Open my Mind: Ensures the learning intention is clear and pupils are thinking about and focussed on the learning to take place.

Tell Me or Show Me: This section of the Piece (lesson) is used to introduce new information, concepts and skills, using a range of teaching approaches and activities.

Let Me Learn: Following Piaget’s learning model, after receiving new information/concepts, pupils need to manipulate, use, and play with that new information in order for it to make sense to them and for them to ‘accommodate’ it into their existing learning. This also ensure that the learning can be embedded into the longer-term memory as this learning will be revisited later, thus lessening cognitive load.
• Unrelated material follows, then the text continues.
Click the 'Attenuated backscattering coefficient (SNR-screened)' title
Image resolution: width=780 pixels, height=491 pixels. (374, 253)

Help Me Reflect: Pupils are encouraged to reflect on their learning experiences and their progress. By reflecting, pupils can process and evaluate what they have learnt, which enables them to consolidate and apply their learning. They are also asked to stop and become aware of their thoughts and feelings in any given moment in Pause Points thus developing a mindful approach and allowing opportunity to develop their own beliefs and spirituality.

Thank you: The end of a lesson should always include the teacher praising the pupils for their effort, positive attitude and achievement, as well as giving one or two sentences to summarise the key learning points for the pupils. The Owl thanks the pupils on the last slide of every piece.
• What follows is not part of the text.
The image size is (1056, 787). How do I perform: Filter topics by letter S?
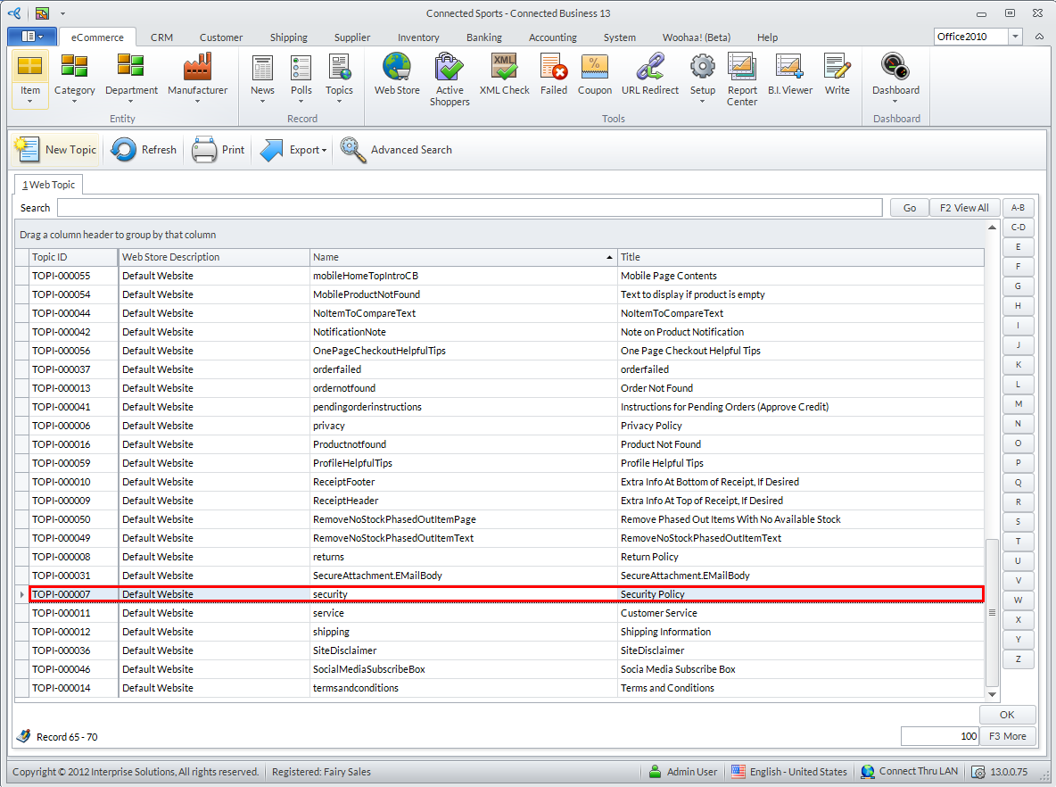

Using the Pause Points and the Help Me Reflect sections of each Jigsaw Piece, helps the pupils relax and calm their minds, and allows them to bring their awareness/attention to the present moment.  


The Buckinghamshire Agreed Syllabus encourages schools to use the progression statements and end of Key Stage statements provided to measure and report progress. Jigsaw RE is a major contributor in evidencing the impact of high-quality teaching and learning. Each enquiry has its own stand-alone assessment activity, criteria and descriptors. The three aspects of learning are colour-coded and present within planning and resources: Green: Personal resonance with or reflection on the concept/belief underlying the subject matter of the enquiry. The pupil’s own thoughts, opinions, belief, empathy. (Personal development) Blue: Knowledge and understanding of the subject matter of that enquiry (substantive/ subject knowledge) Red: Skills of evaluation, research, critical thinking in relation to the enquiry question (disciplinary knowledge). Adaptive teaching is used to allow all learners to achieve within the enquiry and the assessment activity, and is decided upon by the individual teachers using their knowledge of their pupils.




Our global citizens will be confident and able to talk about key aspects of principle religions and worldviews. They will progressively develop key skills over the years in using and interpreting different information sources, extending their specialist vocabulary as they do so. They will reflect on their own sense of who they are and their uniqueness.  They will reflect on what they believe, what they think is important and how this influences day-to-day living.  As they move through the school, they will learn to formulate opinions and handle controversial issues in order to discuss different beliefs and backgrounds. Pupils will ultimately learn to celebrate diversity recognising what we hold in common, respecting shared human values, while reflecting and maintaining their own faith and beliefs.